ROME – The term “spring” may suggest a gentle awakening, but what is happening in North Africa and the Middle East is a true revolution, fomented by a new, digitally-savvy generation. The Arab upheavals are a by-product of the inexorable process of globalization in the twenty-first century, with almost instantaneous communications and increasing contact with the West transforming social and economic expectations.

Only by fully understanding the demands and grievances of these Arab revolutionaries will the West be able to give the region appropriate support – and this support is critical.

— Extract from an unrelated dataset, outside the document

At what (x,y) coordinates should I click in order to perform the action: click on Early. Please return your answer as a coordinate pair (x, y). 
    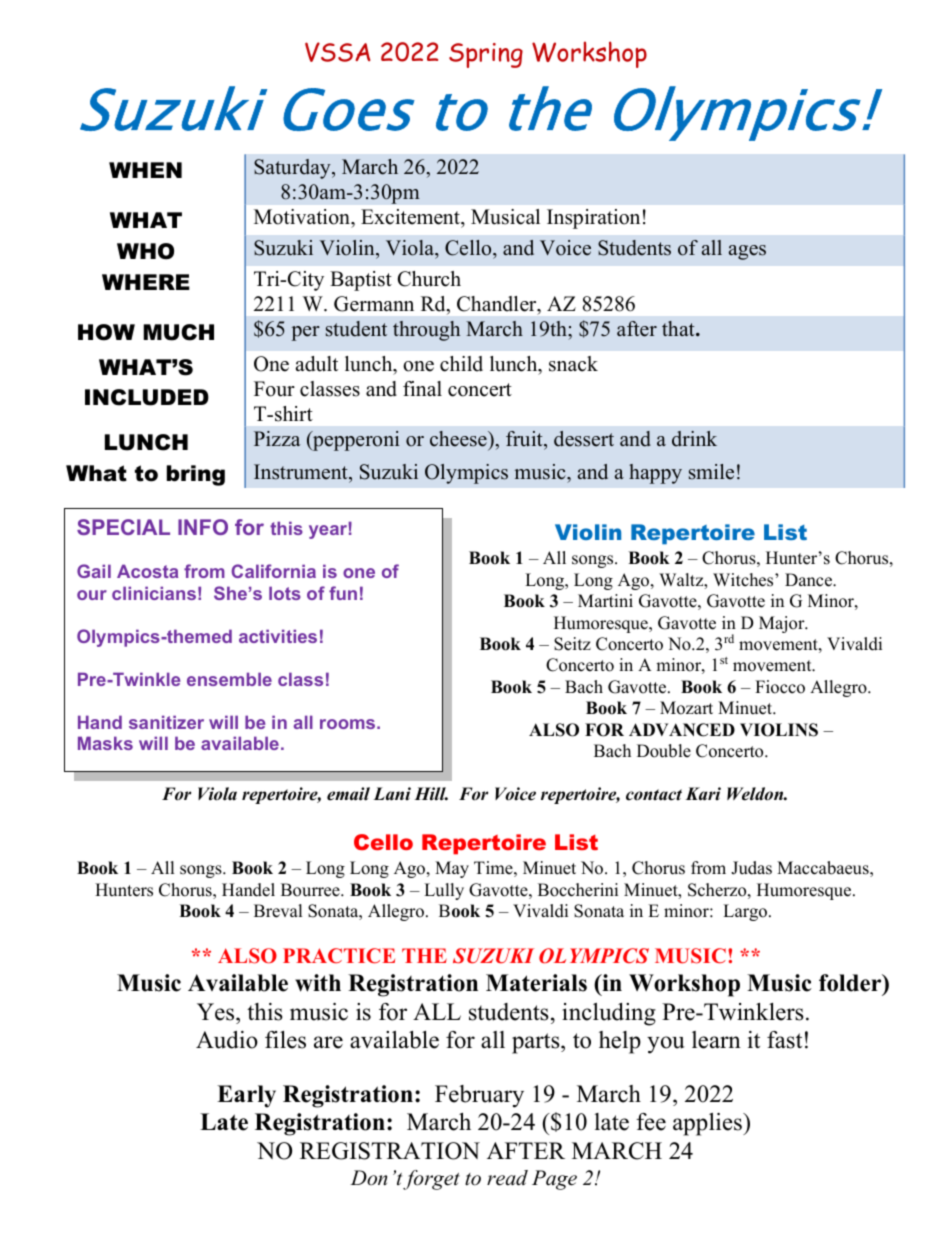
    Looking at the image, I should click on (246, 1096).
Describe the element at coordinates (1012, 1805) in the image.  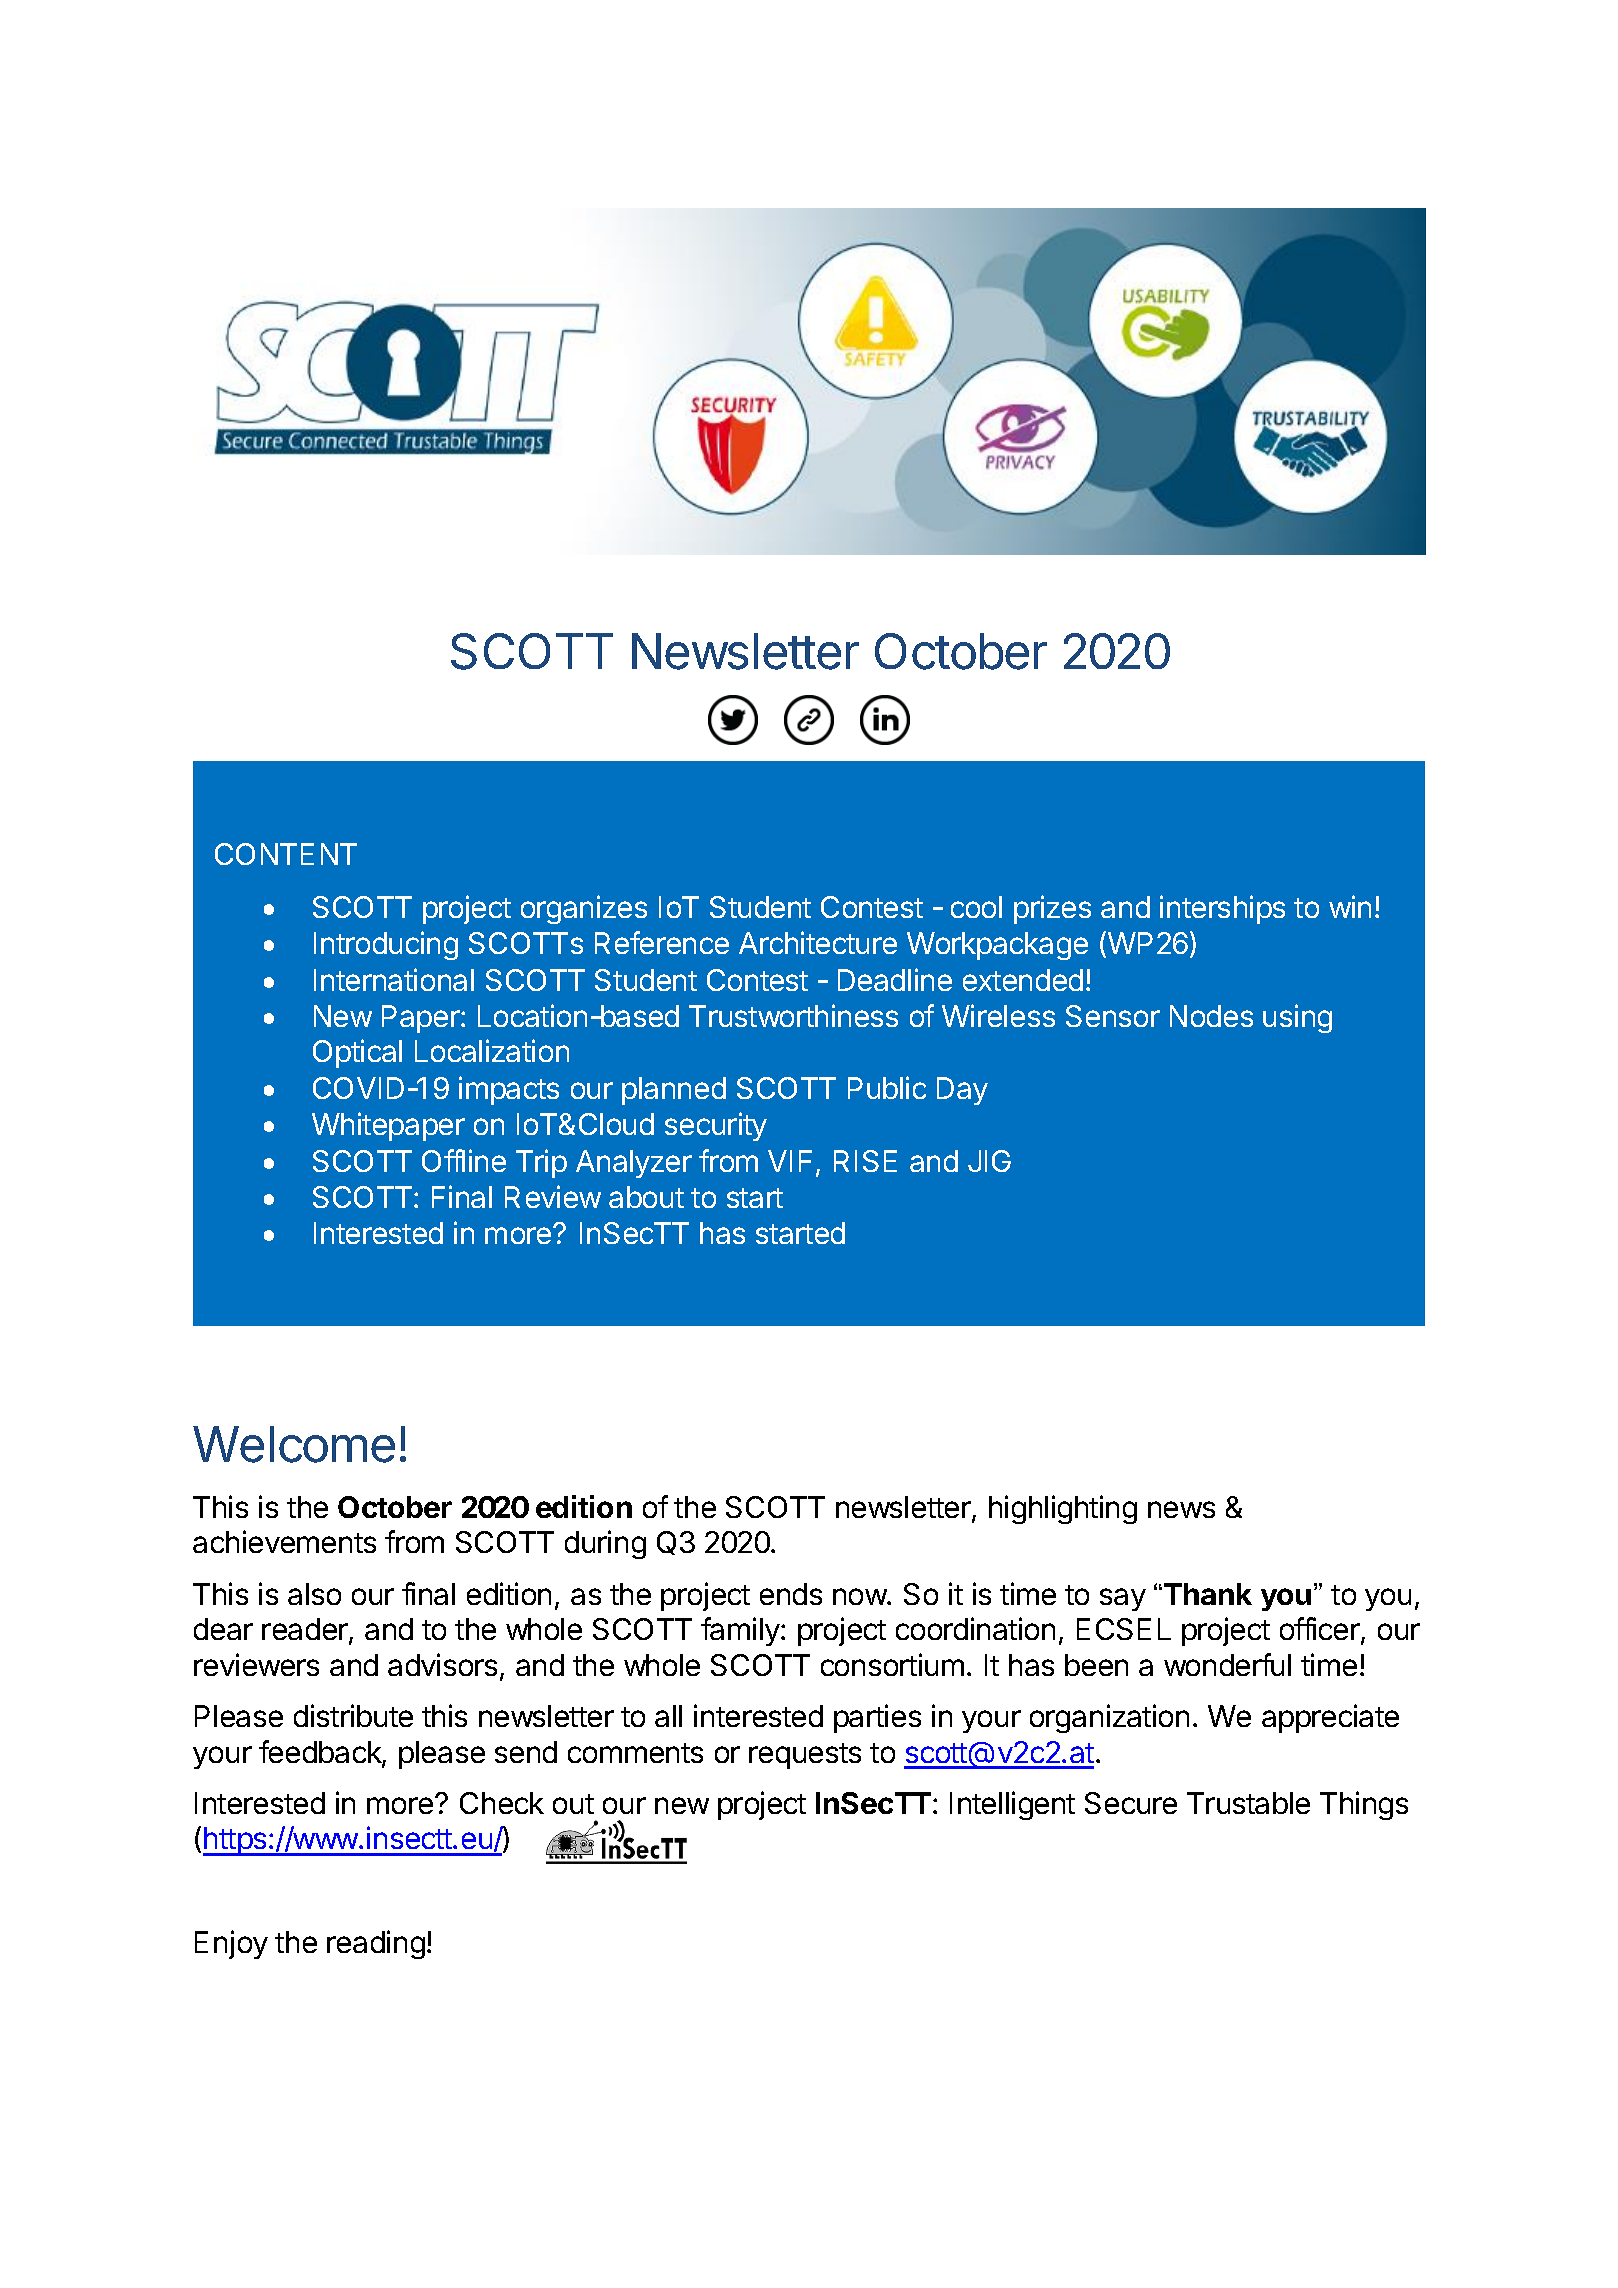
I see `Intelligent` at that location.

The Arab revolts have not been directed against the West – on the contrary, they have been fed by Western democratic principles and values – but they could yet produce a reactionary backlash.

There are three preconditions that Europe and the United States must meet to ensure the prevention of such a scenario. First, Western countries’ support must be unambiguous. The Arab peoples must see clearly that the EU and the US genuinely intend to sustain Arabs’ demands for democracy, freedom of speech, and economic opportunity. In short, the region’s people must have evidence of the West’s interest in establishing their right to human dignity and higher standards of living.

This means developing consistent policies and putting in place concrete measures aimed at favoring a peaceful transition to democracy. It also means isolating dictatorships across the region – even those governments traditionally considered to be Western allies and reliable economic and political partners.